[What you have to do]: Pick out each line of the records in which the word "agent" appears.

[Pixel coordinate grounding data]
########################################

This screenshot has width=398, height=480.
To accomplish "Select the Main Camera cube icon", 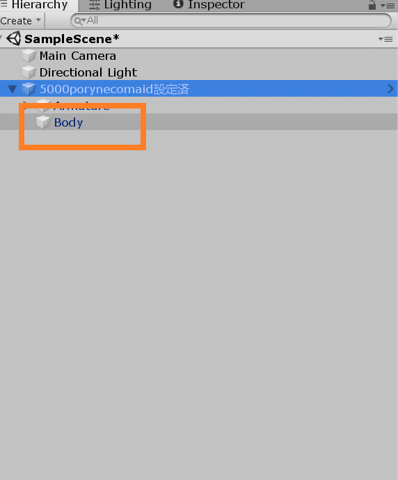I will click(x=29, y=56).
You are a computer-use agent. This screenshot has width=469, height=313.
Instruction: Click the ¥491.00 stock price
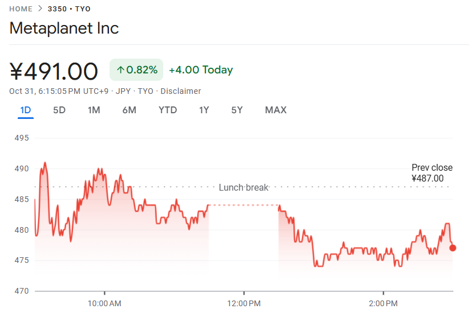(54, 72)
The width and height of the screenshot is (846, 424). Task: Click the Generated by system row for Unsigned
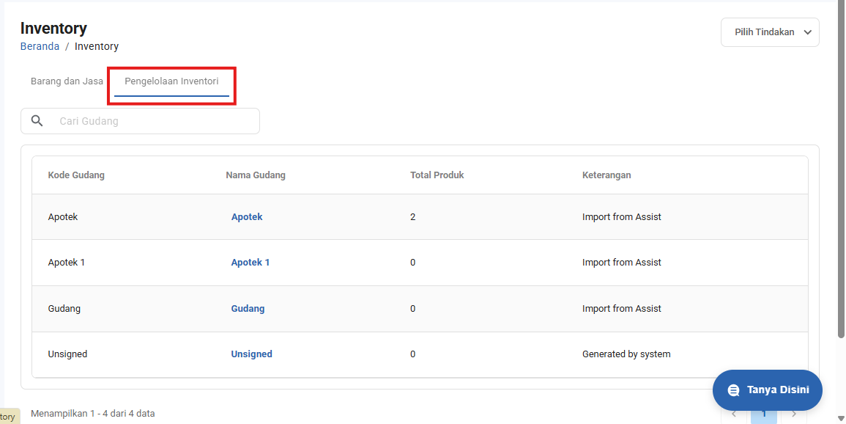coord(626,354)
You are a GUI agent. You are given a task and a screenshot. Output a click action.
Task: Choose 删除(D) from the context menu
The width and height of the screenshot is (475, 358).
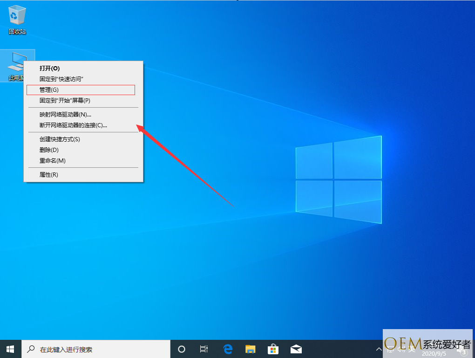49,150
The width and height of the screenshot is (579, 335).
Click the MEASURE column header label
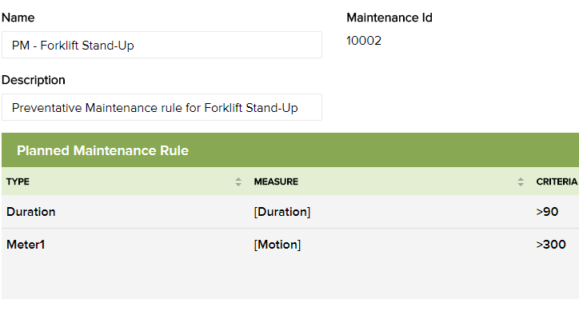tap(276, 181)
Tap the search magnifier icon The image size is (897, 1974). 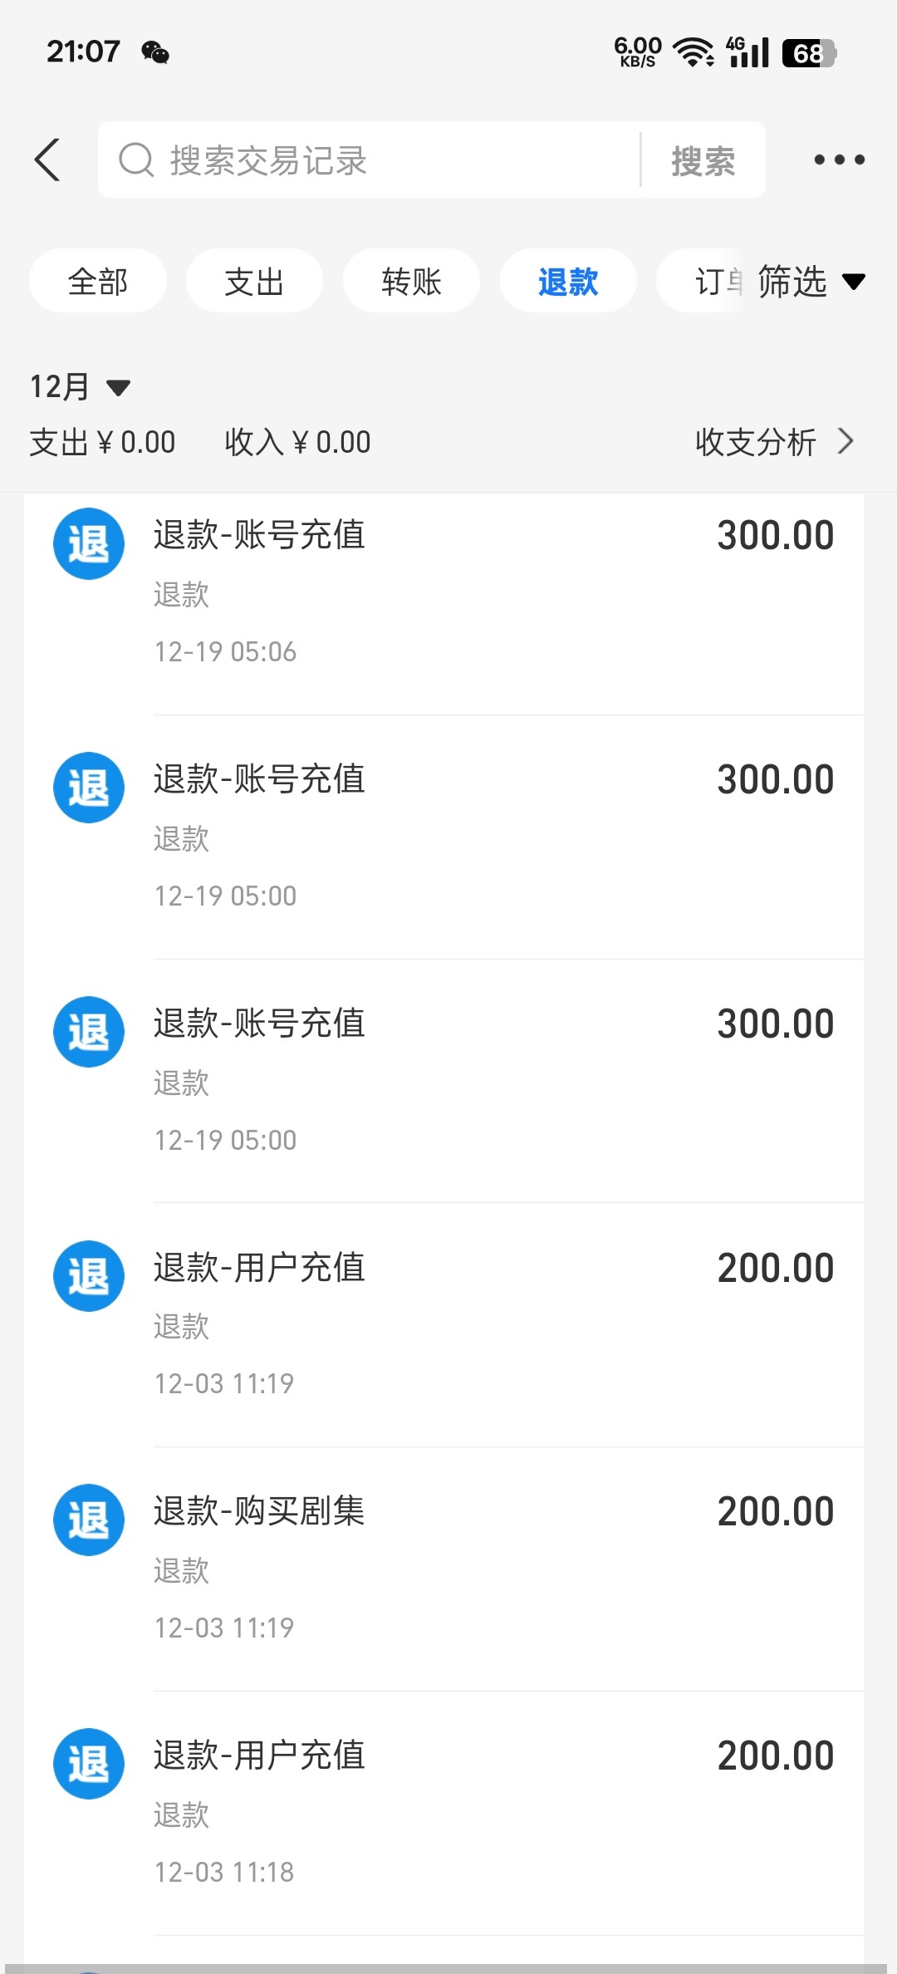[136, 160]
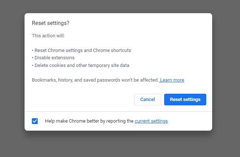
Task: Click the "Reset settings?" dialog title
Action: (x=51, y=23)
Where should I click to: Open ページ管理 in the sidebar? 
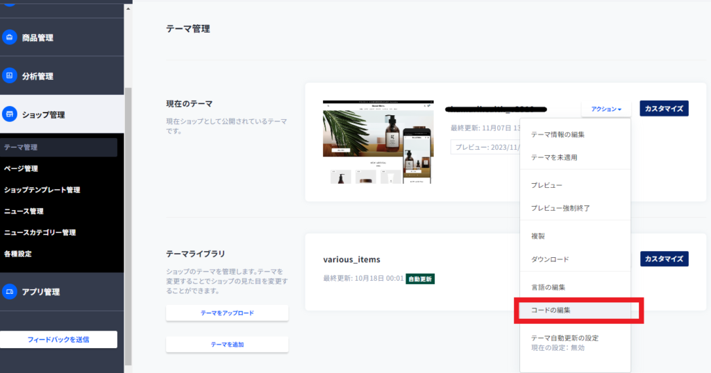click(21, 168)
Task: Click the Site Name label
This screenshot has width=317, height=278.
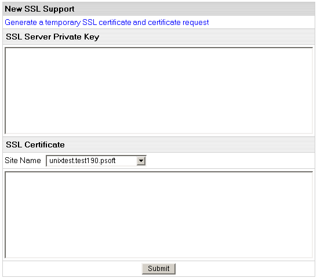Action: 23,160
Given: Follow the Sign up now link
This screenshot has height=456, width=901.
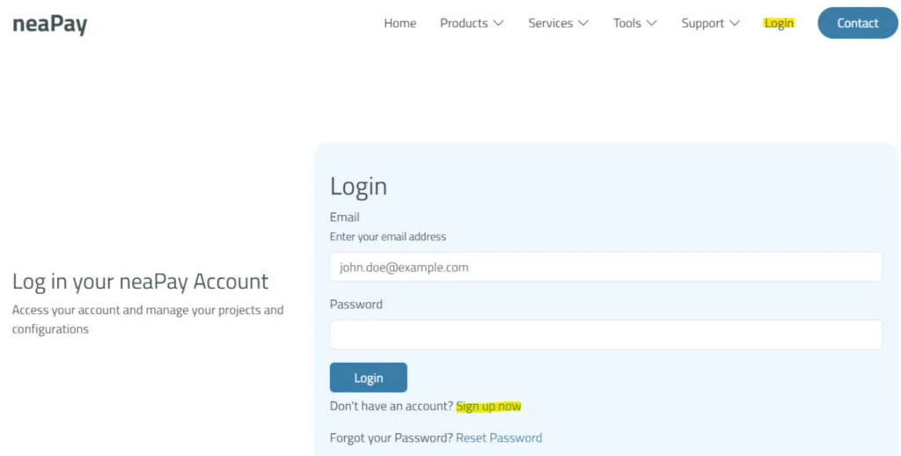Looking at the screenshot, I should pyautogui.click(x=488, y=406).
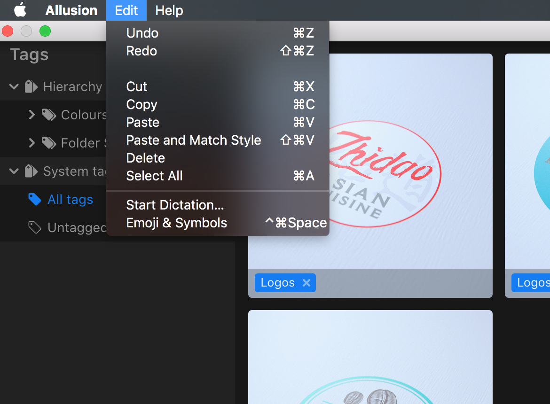
Task: Select Copy in the Edit menu
Action: click(x=141, y=104)
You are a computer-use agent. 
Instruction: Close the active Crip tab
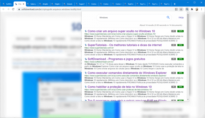click(x=24, y=4)
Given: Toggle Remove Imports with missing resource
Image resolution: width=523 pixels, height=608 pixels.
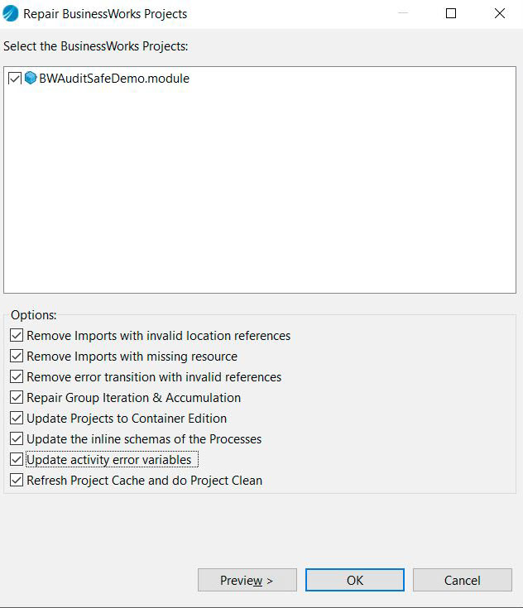Looking at the screenshot, I should tap(17, 357).
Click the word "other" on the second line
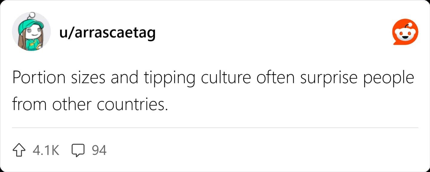The height and width of the screenshot is (172, 430). coord(72,104)
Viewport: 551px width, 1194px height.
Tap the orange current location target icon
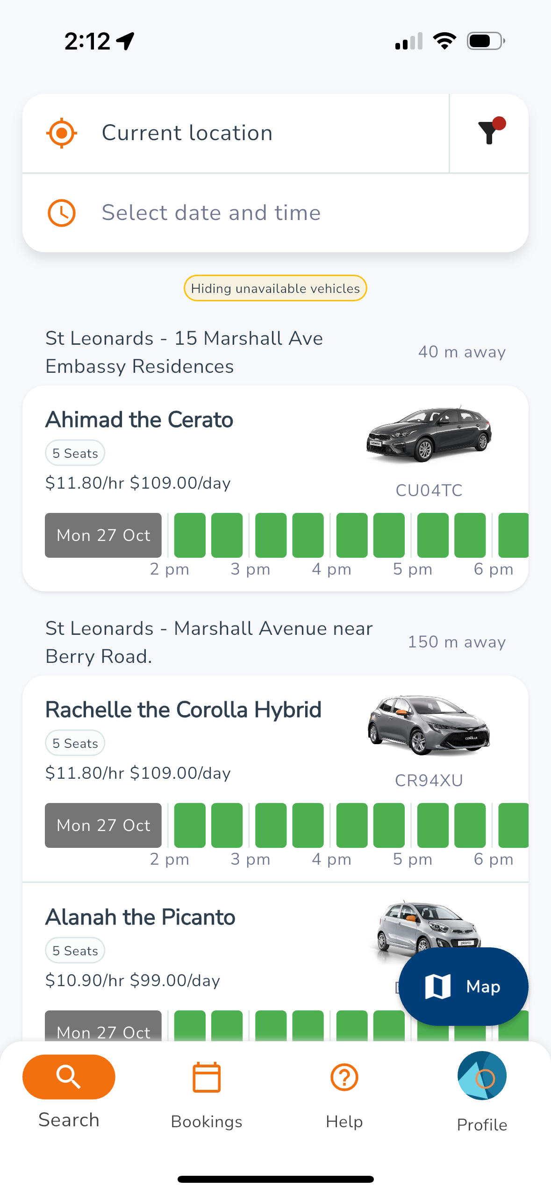(62, 133)
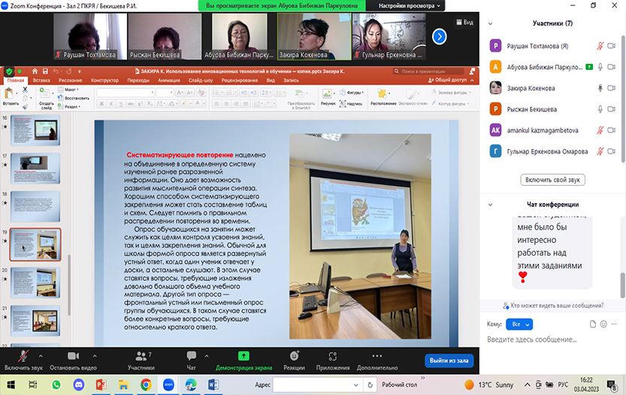This screenshot has width=626, height=395.
Task: Open the Анимация ribbon tab
Action: (168, 80)
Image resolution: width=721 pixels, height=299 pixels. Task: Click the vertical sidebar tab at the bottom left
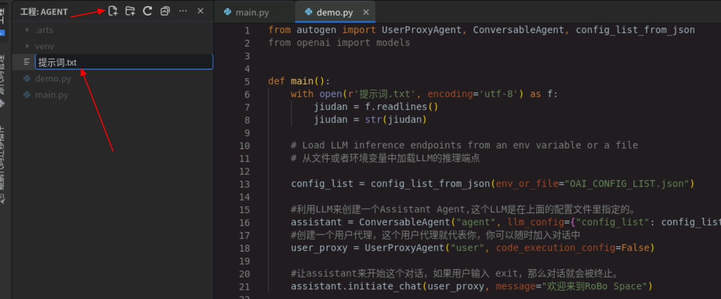click(3, 165)
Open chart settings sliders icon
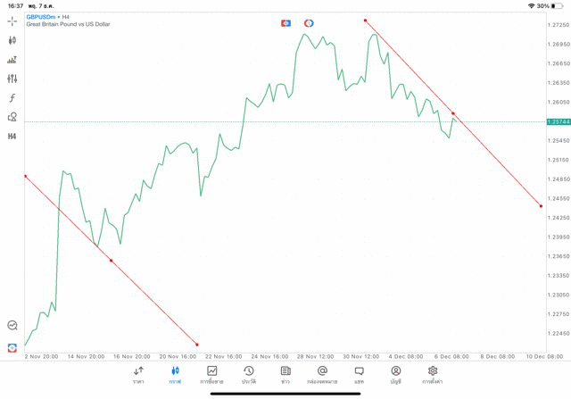 click(12, 79)
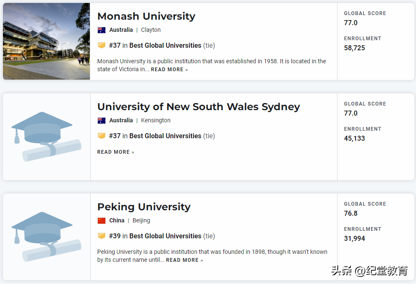Click the graduation cap placeholder for UNSW Sydney
Viewport: 416px width, 284px height.
pos(46,137)
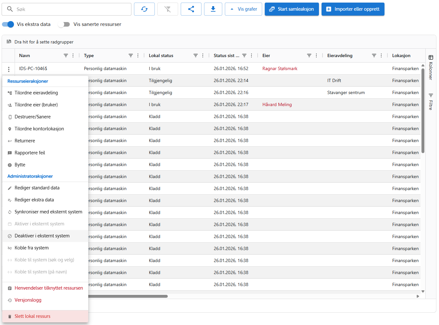
Task: Click inside the Søk search field
Action: (65, 9)
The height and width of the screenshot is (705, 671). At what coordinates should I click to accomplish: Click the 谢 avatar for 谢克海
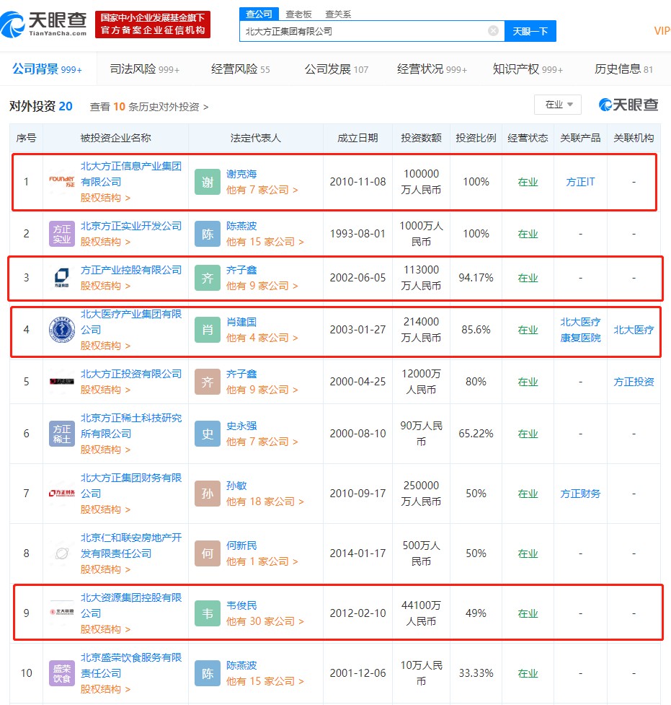pyautogui.click(x=208, y=182)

########################################

[Result]:
You are a computer-use agent. This screenshot has width=469, height=313.
You are a GUI agent. You are given a task and a screenshot. Output a click action.
You are a computer-use agent. 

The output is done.